ESPN’s Mel Kiper and Todd McShay revealed their final mock draft, and we take a look at the mock’s five worst picks.
The NFL draft is fast approaching (the first round begins April 30), which means it’s time to wind down the silly season of mock drafts. Say goodbye to wild rumors of trades, overanalysis of pro days, and other nonsense, because it’s time to get those final mock drafts in before the real one begins.
ESPN’s Mel Kiper Jr. and Todd McShay, the two biggest names in the NFL draft world, joined forces like the Avengers to reveal their final mock draft on Thursday. The draft was done live on ESPN, with each analyst taking it in turns to make each pick, so no, this wasn’t exactly the result of careful analysis and thought (like their regular mock drafts). Here is the full first round:
But just like a real draft, a mock draft is going to have plenty of picks that aren’t so great. Whether it’s a team picking a player they don’t need, or a player going way too high, we’ll take a look at the five worst picks (and non-picks) of the Kiper/McShay mock draft.
1. Kevin White to the Chicago Bears
Do Kiper and McShay really think receiver is the Bears’ most pressing need right now? This is a team with a run defense that has strongly resembled a revolving door these last few years; it’s also a team that lost two of its few good defenders, Charles Tillman and Stephen Paea, in free agency. And they’re going to use their first top-ten pick since 2005 on a wideout? If they needed wide receivers, they wouldn’t have traded Brandon Marshall away for nothing.
2. Todd Gurley Is Going No. 9 Overall
The past decade has been about as kind to running backs as it has to AOL. Both started out the decade on top of the world: Priest Holmes and LaDanian Tomlinson were breaking touchdown records, Jamal Lewis was rushing for 2,000 yards, everyone was using instant messenger.
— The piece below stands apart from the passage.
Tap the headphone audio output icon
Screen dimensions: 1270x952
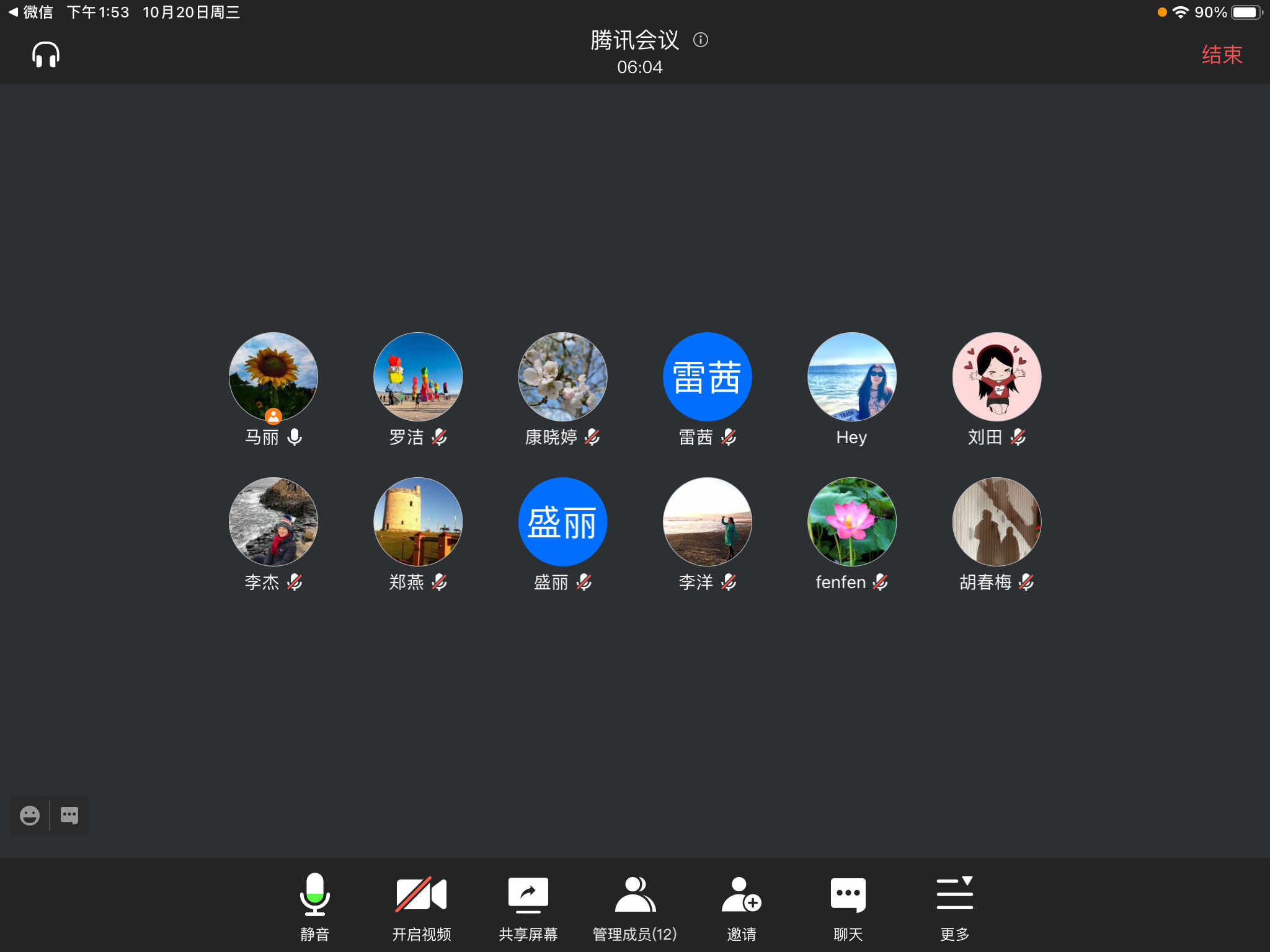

Now, running backs aren’t even sniffing the first round, Chip Kelly is getting panned for giving 2,000 yard rusher DeMarco Murray $25 million less than he gave cornerback Byron Maxwell, and AOL is… still around I guess, but nowhere near as popular.
So why would the Giants, or any team for that matter, spend a top-ten pick on a running back? Gurley looked exceptional in college, but he’s not exactly an Adrian Peterson-level prospect, and when you can get 1,000 yard rushers basically off the street (hello, Justin Forsett), why waste such a valuable asset on one?